Está claro que Internet ha tenido un efecto transformador en la medida en que ha reducido el aislamiento científico de los científicos en países de desarrollo, facilitando la comunicación, y sirviendo de biblioteca virtual. No obstante, las tasas de suscripción de las publicaciones científicas son prohibitivas para muchos científicos e instituciones. Una manera sencilla de aumentar la base de conocimiento de estos lugares es subvencionar estas suscripciones. Hay muchas otras formas de iniciar actividades que catalizarán colaboraciones con el “Sur”. Por ejemplo, cuando éramos doctorandas, cada una de nosotras recolectó decenas de miles de dólares de material y suministros de nuestras respectivas universidades y de las empresas de biotecnología locales y las mandamos a laboratorios de varios países en desarrollo. Los estudiantes de postgrado o los técnicos de laboratorio pueden ofrecerse a impartir seminarios breves de forma voluntaria o a dar conferencias coincidiendo con sus viajes a otros lugares. La mejor vía de comenzar una colaboración puede ser tutelar a jóvenes investigadores pre- y postdoctorales, pero es esencial que la cooperación continúe a lo largo de la fases de retorno a sus respectivos países y de entrada en el mercado laboral. Las becas de reincorporación y el compromiso de apoyo científico a medio y largo plazo son elementos fundamentales para animar a los científicos a regresar y a permanecer en sus países de origen.

 

Finalmente, como científicas del área de la biomedicina, estamos convencidas de que un enfoque sostenible, bien priorizado, de la investigación requiere que los esfuerzos investigadores sirvan a la sociedad y estén orientados hacia el bien público. Creemos firmemente que la construcción de una base y una capacidad científica y técnica en los países en desarrollo ayudará a los científicos locales a definir y a escoger sus propias alternativas de desarrollo; a obtener nativos cualificados para crear mano de obra local; a fundar instituciones adecuadas para el desarrollo; y, finalmente, a tener una voz más equitativa en asuntos de índole internacional.

 

Referencias:

1. Harris, E. (1999). A Low-Cost Approach to PCR: Appropriate Transfer of Biomolecular Techniques. New York: Oxford University Press (disponible online).

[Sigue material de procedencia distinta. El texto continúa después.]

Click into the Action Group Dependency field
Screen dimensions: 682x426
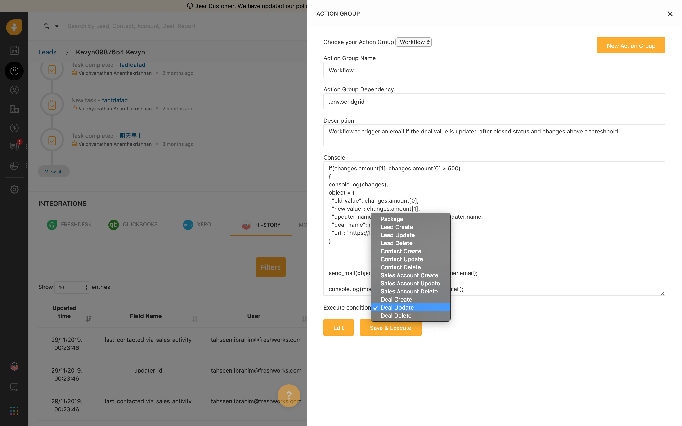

2. Wagner, C. S., Brahmakulam, I., Jackson, B., Wong, A., Yoda, T. (2001). Science and Technology Collaboration: Building Capacity in Developing Countries. Santa Monica: RAND Publications (disponible online).

3. Harris, E. (1996). Developing essential scientific capability in countries with limited resources.Nat. Med. 2, 737-739.

4. Harris, E. and Tanner, M. (2000). Health technology transfer. Brit. Med. J. 321, 817-820.